Hasnat Karim, a Bangladeshi origin British citizen, and Tahmid Khan, who is a student at the University of Toronto, were detained on Wednesday night, police spokesman A.K.M Shahidur Rahman told AFP.

"We can confirm that they were arrested under Section 54 of CrPC (criminal procedure)," Rahman said, referring to a law under which police can detain someone for suspicion over any crime.

Rahman said that police had applied to magistrates for permission to remand Karim and Khan in custody for 10 days but there has been no response to their application so far.

Karim and Khan were both inside the Holey Artisan cafe when gunmen raided the premises on the night of July 1, taking a group of mainly Western diners hostage and then killing 20 of them, along with two policemen.

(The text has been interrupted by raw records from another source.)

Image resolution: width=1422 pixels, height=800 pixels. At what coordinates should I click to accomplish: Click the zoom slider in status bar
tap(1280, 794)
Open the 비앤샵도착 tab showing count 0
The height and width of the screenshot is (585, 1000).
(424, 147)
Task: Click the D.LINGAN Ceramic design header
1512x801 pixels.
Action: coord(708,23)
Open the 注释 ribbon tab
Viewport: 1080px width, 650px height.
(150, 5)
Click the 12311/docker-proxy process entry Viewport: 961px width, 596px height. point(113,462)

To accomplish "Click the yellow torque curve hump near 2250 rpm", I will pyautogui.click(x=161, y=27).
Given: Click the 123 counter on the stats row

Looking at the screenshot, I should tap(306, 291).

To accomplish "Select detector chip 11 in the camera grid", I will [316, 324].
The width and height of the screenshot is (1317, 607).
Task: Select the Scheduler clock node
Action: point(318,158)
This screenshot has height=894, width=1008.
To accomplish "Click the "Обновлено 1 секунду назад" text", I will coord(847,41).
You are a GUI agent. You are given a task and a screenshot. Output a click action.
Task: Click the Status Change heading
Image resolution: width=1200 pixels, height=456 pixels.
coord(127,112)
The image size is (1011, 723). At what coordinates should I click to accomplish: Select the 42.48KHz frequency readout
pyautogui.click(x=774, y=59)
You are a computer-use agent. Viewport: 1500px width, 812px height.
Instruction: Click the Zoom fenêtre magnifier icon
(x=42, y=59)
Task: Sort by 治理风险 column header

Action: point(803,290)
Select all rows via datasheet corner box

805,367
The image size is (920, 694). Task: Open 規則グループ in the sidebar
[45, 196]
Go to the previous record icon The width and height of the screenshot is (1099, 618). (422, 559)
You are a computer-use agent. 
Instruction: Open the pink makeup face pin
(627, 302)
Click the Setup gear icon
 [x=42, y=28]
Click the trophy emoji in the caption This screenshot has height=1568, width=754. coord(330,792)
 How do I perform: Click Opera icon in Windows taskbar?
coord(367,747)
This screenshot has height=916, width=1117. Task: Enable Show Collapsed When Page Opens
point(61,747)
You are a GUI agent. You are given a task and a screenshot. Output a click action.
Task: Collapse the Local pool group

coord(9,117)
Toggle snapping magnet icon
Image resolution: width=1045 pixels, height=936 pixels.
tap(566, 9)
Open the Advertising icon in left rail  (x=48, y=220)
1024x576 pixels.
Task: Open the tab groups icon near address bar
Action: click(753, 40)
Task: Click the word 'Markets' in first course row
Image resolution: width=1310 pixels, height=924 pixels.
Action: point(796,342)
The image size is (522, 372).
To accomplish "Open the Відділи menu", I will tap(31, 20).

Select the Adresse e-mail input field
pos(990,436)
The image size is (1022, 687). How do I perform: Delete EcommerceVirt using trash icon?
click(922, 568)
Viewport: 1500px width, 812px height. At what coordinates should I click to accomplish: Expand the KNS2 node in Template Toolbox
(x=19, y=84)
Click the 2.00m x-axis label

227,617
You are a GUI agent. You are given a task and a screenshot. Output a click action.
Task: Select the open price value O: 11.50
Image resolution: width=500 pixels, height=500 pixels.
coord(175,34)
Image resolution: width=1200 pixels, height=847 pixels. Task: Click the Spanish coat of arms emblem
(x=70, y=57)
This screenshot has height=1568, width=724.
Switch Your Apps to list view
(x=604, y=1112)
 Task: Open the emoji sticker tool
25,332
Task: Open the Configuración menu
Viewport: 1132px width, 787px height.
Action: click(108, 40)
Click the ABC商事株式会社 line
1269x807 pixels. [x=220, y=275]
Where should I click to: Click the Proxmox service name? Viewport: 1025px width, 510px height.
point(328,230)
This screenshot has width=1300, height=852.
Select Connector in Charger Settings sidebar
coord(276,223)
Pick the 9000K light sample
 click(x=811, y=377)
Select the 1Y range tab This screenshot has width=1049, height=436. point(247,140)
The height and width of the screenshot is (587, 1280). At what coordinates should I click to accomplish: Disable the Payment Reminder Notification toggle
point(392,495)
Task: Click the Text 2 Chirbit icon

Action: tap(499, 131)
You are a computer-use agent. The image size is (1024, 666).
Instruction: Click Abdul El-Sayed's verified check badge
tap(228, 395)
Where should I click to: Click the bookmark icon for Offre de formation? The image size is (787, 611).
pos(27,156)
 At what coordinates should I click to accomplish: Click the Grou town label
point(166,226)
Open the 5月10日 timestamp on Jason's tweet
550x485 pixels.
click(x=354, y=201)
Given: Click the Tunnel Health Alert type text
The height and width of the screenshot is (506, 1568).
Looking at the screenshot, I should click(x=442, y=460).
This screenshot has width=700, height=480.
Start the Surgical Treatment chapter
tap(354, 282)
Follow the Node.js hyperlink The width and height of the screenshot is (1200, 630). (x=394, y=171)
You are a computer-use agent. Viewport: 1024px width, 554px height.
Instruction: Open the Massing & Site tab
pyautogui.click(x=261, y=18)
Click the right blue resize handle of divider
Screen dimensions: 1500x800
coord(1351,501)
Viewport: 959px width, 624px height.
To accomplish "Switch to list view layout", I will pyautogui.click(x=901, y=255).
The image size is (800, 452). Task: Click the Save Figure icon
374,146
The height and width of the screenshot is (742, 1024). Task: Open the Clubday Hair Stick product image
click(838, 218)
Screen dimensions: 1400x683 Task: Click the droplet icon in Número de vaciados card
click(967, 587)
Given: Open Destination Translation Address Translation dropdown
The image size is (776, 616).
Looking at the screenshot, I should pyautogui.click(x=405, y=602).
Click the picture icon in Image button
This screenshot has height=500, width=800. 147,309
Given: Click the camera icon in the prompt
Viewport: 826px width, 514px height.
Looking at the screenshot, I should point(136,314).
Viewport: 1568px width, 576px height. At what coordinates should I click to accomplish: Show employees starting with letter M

But neither man has been seen in public since the end of the siege when commandos stormed the cafe in Dhaka's upmarket Gulshan neighbourhood on the morning of July 2.

Their families have previously said that both Karim and Khan were being held by the security services, insisting there is no evidence to link them to the attackers and that they were no more than innocent bystanders.

Reports in local media said both were being investigated for suspicious activity during the siege. They said Khan was seen holding a firearm and Karim strolling with the attackers on the roof.

The 47-year-old Karim was a lecturer at Bangladesh's private North-South University in Dhaka which was the alma mater of two of the five attackers who were gunned down at the end of the siege.

More recently, he had been working as a director at his father's engineering company in Dhaka.

The 22-year-old Khan, who is a Bangladeshi citizen, was back in his homeland while on leave from his university in Canada.

Police earlier this week named a Canadian citizen called Tamim Chowdhury as the mastermind of the attack, offering a reward of up to $25,000 for any information leading to his arrest.

The siege at the Holey Artisan cafe was by far the deadliest in a string of attacks claimed by Islamist groups which have blighted Bangladesh over the last three years.

The so-called Islamic State organisation claimed responsibility for the attack and the gunmen were all pictured posing with IS flags in images posted on a website affiliated to the group.

Prime Minsiter Sheikh Hasina's government has said however that the attack was the work of a homegrown Islamist group, insisting international jihadist groups have not got a foothold in Bangladesh.